Examining maintenance care following infliximab salvage therapy for acute severe ulcerative colitis.
J Gastroenterol Hepatol. 2017 Jun 15;:
Authors: Seah D, Choy MC, Gorelik A, Connell WR, Sparrow MP, van Langenberg D, Hebbard G, Moore G, De Cruz P
BACKGROUND AND AIMS: Data supporting the optimal maintenance drug therapy & strategy to monitor ongoing response following successful infliximab (IFX) induction, for acute severe ulcerative colitis (ASUC), are limited. We aimed to evaluate maintenance & monitoring strategies employed in patients post IFX induction therapy.
METHODS: Patients in 6 Australian tertiary centres treated with IFX for steroid-refractory ASUC between April 2014 & May 2015 were identified via hospital IBD & pharmacy databases. Patients were followed-up for 1 year with clinical data over 12 months recorded. Analysis was limited to patient outcomes beyond 3 months.
RESULTS: 41 patients were identified. 5/41 (12%) patients underwent colectomy within 3 months and 1 patient was lost to follow-up. 6/35 (17%) of the remaining patients progressed to colectomy by 12 months.
MAINTENANCE THERAPY: Patients maintained on thiopurine monotherapy (14/35) vs. IFX/thiopurine therapy (15/35) were followed up. 2/15 (13%) patients who received combination maintenance therapy underwent a colectomy at 12 months, compared with 1/14 (7%) patients receiving thiopurine monotherapy (p=0.610).
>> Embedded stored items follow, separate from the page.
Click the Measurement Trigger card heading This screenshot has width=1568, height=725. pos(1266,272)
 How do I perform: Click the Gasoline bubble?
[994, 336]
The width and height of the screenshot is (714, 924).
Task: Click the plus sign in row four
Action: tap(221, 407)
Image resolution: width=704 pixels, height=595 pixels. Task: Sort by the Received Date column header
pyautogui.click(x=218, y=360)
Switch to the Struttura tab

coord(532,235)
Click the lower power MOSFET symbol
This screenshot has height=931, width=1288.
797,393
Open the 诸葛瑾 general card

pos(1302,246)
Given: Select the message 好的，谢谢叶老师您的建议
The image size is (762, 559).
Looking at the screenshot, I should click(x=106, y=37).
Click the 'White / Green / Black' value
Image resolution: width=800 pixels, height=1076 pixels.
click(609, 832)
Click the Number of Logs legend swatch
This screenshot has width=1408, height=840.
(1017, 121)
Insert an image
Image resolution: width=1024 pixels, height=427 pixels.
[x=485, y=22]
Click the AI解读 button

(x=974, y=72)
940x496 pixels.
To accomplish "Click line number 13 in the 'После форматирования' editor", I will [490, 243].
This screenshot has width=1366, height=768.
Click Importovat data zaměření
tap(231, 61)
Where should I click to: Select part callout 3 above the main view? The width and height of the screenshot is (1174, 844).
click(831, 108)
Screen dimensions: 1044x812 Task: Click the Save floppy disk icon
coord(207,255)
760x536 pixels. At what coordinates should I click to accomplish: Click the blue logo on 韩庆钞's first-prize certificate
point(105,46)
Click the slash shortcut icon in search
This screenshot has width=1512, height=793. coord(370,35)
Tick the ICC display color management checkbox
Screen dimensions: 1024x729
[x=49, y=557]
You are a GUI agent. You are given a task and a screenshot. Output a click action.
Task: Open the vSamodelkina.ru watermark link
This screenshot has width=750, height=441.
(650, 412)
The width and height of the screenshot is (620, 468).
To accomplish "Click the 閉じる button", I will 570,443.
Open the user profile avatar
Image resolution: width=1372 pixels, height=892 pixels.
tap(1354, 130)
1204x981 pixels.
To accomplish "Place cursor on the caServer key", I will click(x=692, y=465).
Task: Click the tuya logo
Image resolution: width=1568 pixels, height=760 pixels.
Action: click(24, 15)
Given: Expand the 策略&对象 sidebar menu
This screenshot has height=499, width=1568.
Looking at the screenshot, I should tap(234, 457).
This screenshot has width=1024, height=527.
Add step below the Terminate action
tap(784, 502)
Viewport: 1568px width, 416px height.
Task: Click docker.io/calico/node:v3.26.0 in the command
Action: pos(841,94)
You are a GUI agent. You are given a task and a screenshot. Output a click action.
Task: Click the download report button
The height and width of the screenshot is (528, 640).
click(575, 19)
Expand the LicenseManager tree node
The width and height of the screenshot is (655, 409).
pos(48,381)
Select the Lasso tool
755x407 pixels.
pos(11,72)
MONITORING DURING MAINTENANCE: Post-discharge, thiopurine metabolites were monitored in 15/27 (56%); faecal calprotectin in 11/32 (34%); & serum IFX levels in 4/20 (20%). 20/32 (63%) patients had an endoscopic evaluation after IFX salvage with median time to 1st endoscopy of 109 days (IQR 113-230).
CONCLUSION: Following IFX induction therapy for ASUC, the uptake of maintenance therapy in this cohort & strategies to monitor ongoing response were variable. These data suggest that the optimal maintenance & monitoring strategy post IFX salvage therapy remains to be defined.